== Extracted material ==
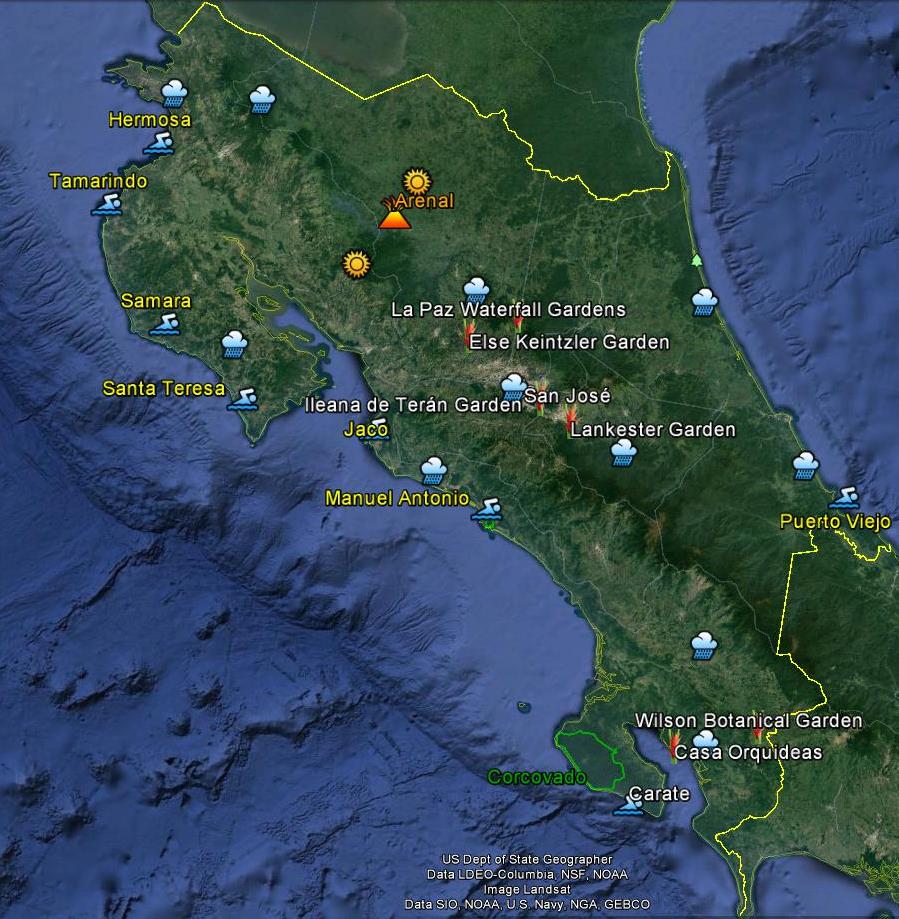
Task: Open the San José place label
Action: 567,394

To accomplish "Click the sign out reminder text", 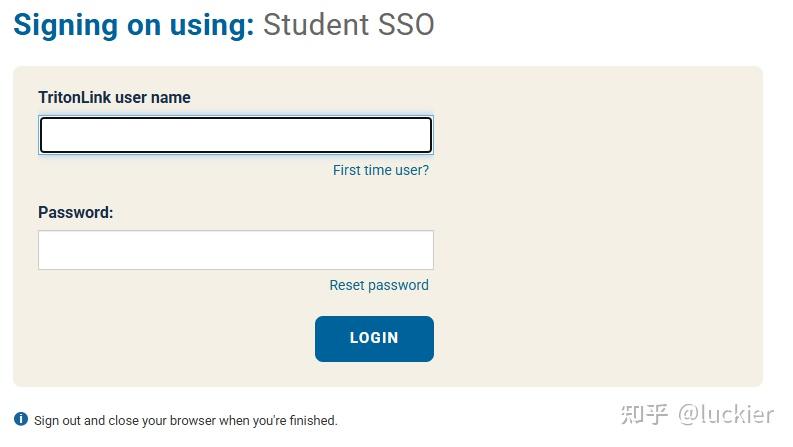I will pos(185,421).
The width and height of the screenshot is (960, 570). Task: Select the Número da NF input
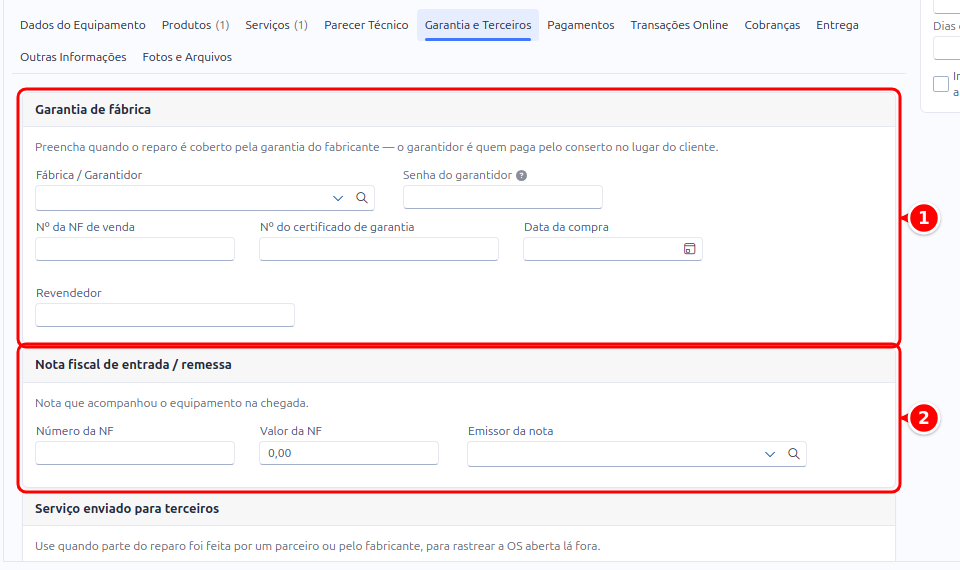click(135, 453)
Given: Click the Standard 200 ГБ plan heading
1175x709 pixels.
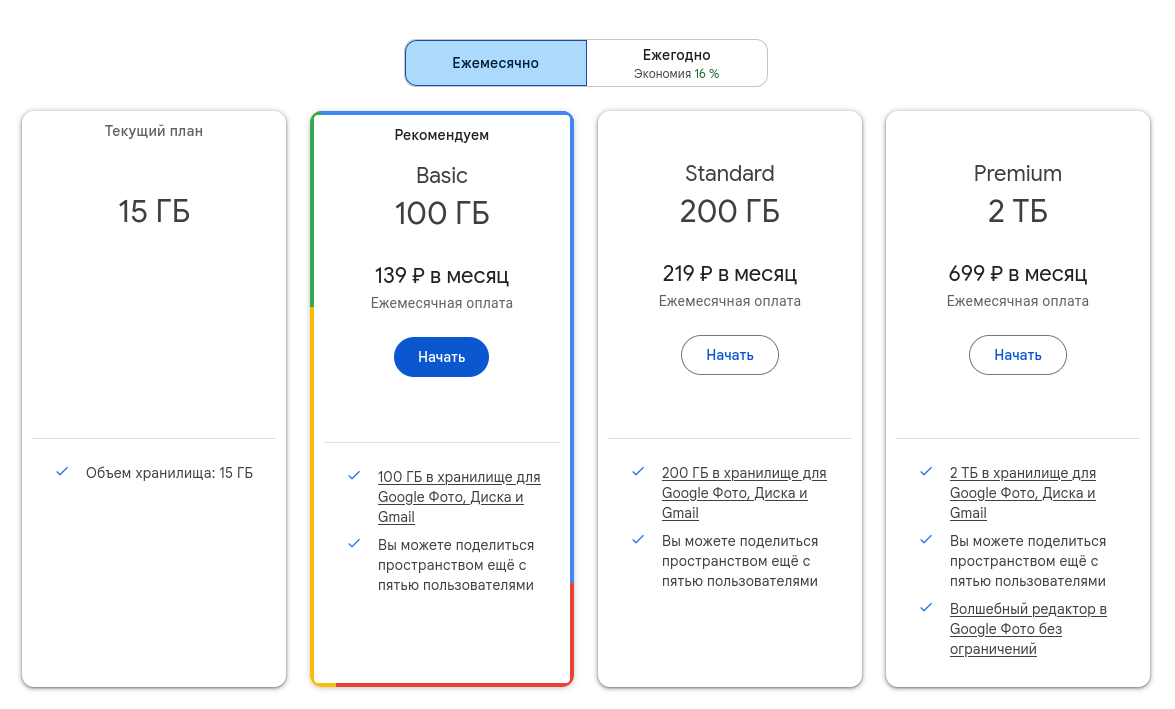Looking at the screenshot, I should pos(729,196).

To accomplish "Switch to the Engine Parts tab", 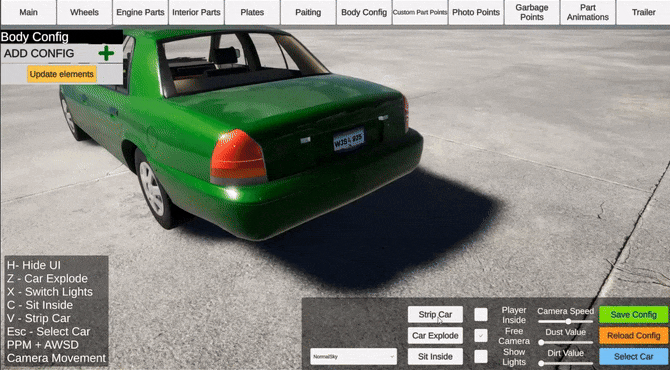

== Assignment ==
The lines to repeat run from the line containing "1175x709 pixels." through the end of the listing above, both included; give them exactly and without pictures.

== Response to this exercise ==
1175x709 pixels.
Looking at the screenshot, I should pos(729,196).

To accomplish "Switch to the Engine Parts tab", 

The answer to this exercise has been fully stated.